Daniel John Bracken

Daniel John Bracken

It’s Safe Behind the Glass | Daniel John Bracken is a Visual Artist working primarily with photography. Originally from New York, Daniel has just recently finished the MA Photography programme at the Royal College of Art. Focusing on interdisciplinary relations among space, time, and the diary within photography, the artists work traverses traditional notions on looking. Currently based in London, Daniel has had works featured in a number of group exhibitions and publications that have been displayed throughout Europe and the United States.

‘It’s Safe Behind the Glass’ is a working title, taken from an enclosure sign at London Zoo.

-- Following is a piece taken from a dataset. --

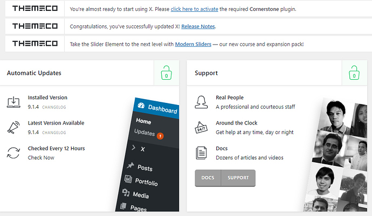
Task: Click the Dashboard menu preview image
Action: click(148, 155)
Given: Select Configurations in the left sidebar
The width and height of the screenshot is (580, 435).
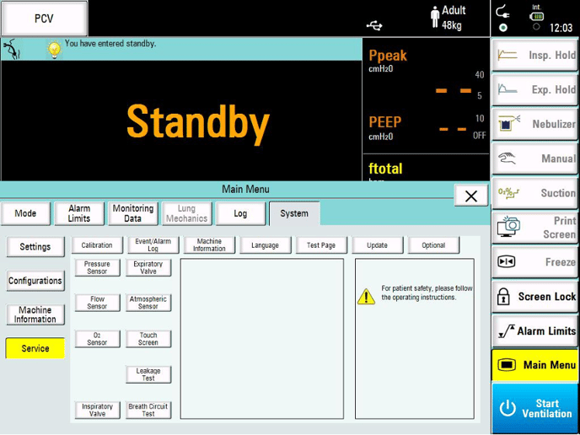Looking at the screenshot, I should pos(35,281).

Forming an illustration of time loss, the photographs conceptualise a gap between the perceived and physical – brushing against fleeting moments within the domestic and the natural worlds. The images string together a narrative that alters our perceptions on looking. Much like spectres of memory, they slip into and out of sequence, showing an affected familiar moment; a nod towards the Uncanny. The photographs become timeless and frozen. Drawn from personal dreams and memories: archives, manuscripts, and novels become the main inspirations for delineating images. Referencing Virginia Woolf’s narrative techniques, the photographs drift past autobiography - out of their timelines, out of their environments; and become familiar moments that have been forever changed. It is in these gaps that the body finds its weightlessness. Abysses of anonymity, of time loss. A shift out of space – out of time. The images further contrast meticulous human intervention through evidence of craft and labour. The natural world becomes changed, almost forced to stop. Time that has been lost, trapped in the instant, but mostly forgotten in these spaces. Abandoned. The defiled grave, the decrepit rituals. Research into Victor Turner’s Liminal and Liminoid become important: these ritualistic moments between “being” and “becoming”.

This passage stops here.